━━ EXCERPTED TEXT ━━

Daily Reflection
October 6th, 2002
by
Larry Gillick, S.J.
Deglman Center for Ignatian Spirituality
Click here for a photo of and information on this writer.
27th Sunday in Ordinary Time
 Isaiah 5:1-7
 Psalm 80:9, 12, 13-14, 15-16, 19-20
 Philippians 4:6-9
 Matthew 21:33-43

So as to be more receptive to the Word and the Eucharist, imagine Jesus standing in the midst of the Pharisees within a weed-woven garden.  He looks with puzzlement at that which once was flowerful and plenteous.  Against a fence spades, rakes and hoes lean, weathered by disuse.

While he is speaking, his listeners are getting red in the face from embarrassment and anger.  Their clothing is getting dirty and prickers are sticking to their robes.  Jesus is pricking their ears with another parable about a vineyard, but this time the parable is about those who have not tended well to the vineyard’s care.

PRE-PRAYERING 
We are encouraged this week to prepare for the Eucharistic Liturgy by praying with our being God’s choicest vine.  This is not easy to imagine or pray for, but Christ has claimed all humanity as his garden.  This is not only difficult a grace for which to pray, but even more, we pray with the reality of our relationships and responsibilities to the rest of the garden.  God is waiting for the “produce” and they are we.

━━━
━━ DATA SHOWN ━━

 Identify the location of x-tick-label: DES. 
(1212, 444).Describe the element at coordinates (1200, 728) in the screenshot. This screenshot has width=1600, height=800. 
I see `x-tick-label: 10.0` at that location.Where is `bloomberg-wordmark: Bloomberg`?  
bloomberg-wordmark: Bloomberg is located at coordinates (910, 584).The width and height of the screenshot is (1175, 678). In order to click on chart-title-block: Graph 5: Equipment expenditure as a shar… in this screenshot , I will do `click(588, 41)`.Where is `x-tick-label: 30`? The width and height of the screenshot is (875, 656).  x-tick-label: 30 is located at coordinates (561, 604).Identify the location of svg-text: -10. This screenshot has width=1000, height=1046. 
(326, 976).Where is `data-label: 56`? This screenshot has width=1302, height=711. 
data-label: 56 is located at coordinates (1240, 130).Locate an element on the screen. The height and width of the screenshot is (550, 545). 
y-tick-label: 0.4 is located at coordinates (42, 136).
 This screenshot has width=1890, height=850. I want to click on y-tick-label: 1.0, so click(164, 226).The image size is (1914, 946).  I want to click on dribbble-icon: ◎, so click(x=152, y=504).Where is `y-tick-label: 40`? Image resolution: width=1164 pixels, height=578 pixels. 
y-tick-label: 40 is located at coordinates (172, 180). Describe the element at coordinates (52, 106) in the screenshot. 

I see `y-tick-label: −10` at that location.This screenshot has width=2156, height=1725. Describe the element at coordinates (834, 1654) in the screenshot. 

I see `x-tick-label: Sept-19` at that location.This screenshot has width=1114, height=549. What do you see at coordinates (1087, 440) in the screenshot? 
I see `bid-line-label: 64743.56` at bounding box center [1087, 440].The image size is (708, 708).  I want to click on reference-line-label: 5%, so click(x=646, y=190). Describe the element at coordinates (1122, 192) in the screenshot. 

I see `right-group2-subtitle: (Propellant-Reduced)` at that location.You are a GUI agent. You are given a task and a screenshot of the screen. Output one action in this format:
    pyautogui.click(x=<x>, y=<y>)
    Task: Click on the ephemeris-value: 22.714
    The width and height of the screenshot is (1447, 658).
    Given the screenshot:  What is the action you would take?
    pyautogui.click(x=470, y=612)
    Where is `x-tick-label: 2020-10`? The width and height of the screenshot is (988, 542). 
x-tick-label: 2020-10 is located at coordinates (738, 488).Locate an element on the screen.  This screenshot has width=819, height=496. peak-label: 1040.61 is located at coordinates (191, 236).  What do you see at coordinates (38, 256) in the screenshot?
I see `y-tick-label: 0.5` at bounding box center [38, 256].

━━━

YOUR GOAL - In the Sunday reflection, rewrite the passage that opens with the words containing "While he is" and closes with "they are we.", changing "parable" to "story" throughout.

OUTPUT OF THE EXERCISE -
While he is speaking, his listeners are getting red in the face from embarrassment and anger.  Their clothing is getting dirty and prickers are sticking to their robes.  Jesus is pricking their ears with another story about a vineyard, but this time the story is about those who have not tended well to the vineyard’s care.

PRE-PRAYERING 
We are encouraged this week to prepare for the Eucharistic Liturgy by praying with our being God’s choicest vine.  This is not easy to imagine or pray for, but Christ has claimed all humanity as his garden.  This is not only difficult a grace for which to pray, but even more, we pray with the reality of our relationships and responsibilities to the rest of the garden.  God is waiting for the “produce” and they are we.